_Exercise aim_
Can you give all of these items again, substituting "Where do I click to" for each occurrence of "Where should I click to" and leaving everything else unchanged?

_Records provided_

####

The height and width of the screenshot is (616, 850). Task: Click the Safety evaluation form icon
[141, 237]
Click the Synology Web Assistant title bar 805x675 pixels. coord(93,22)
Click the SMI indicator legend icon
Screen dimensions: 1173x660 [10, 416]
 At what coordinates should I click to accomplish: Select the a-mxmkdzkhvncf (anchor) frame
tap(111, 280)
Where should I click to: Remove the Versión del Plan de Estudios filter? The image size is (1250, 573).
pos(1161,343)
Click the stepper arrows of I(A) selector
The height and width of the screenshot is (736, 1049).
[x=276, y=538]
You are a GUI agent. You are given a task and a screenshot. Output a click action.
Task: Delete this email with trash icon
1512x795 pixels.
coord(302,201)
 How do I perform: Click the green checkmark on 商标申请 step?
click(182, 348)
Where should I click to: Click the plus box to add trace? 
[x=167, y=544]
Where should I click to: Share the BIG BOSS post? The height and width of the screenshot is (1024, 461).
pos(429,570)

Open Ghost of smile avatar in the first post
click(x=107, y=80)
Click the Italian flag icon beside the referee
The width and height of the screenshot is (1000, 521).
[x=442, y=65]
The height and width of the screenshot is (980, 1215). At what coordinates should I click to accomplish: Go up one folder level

####

_The output_
The height and width of the screenshot is (616, 850). Task: Click the Safety evaluation form icon
[141, 237]
Click the Synology Web Assistant title bar 805x675 pixels. coord(93,22)
Click the SMI indicator legend icon
Screen dimensions: 1173x660 [10, 416]
 At what coordinates should I click to accomplish: Select the a-mxmkdzkhvncf (anchor) frame
tap(111, 280)
Where do I click to: Remove the Versión del Plan de Estudios filter? The image size is (1250, 573).
pos(1161,343)
Click the stepper arrows of I(A) selector
The height and width of the screenshot is (736, 1049).
[x=276, y=538]
You are a GUI agent. You are given a task and a screenshot. Output a click action.
Task: Delete this email with trash icon
1512x795 pixels.
coord(302,201)
 How do I perform: Click the green checkmark on 商标申请 step?
click(182, 348)
Where do I click to: Click the plus box to add trace? 
[x=167, y=544]
Where do I click to: Share the BIG BOSS post? The height and width of the screenshot is (1024, 461).
pos(429,570)

Open Ghost of smile avatar in the first post
click(x=107, y=80)
Click the Italian flag icon beside the referee
The width and height of the screenshot is (1000, 521).
[x=442, y=65]
The height and width of the screenshot is (980, 1215). At what coordinates should I click to accomplish: Go up one folder level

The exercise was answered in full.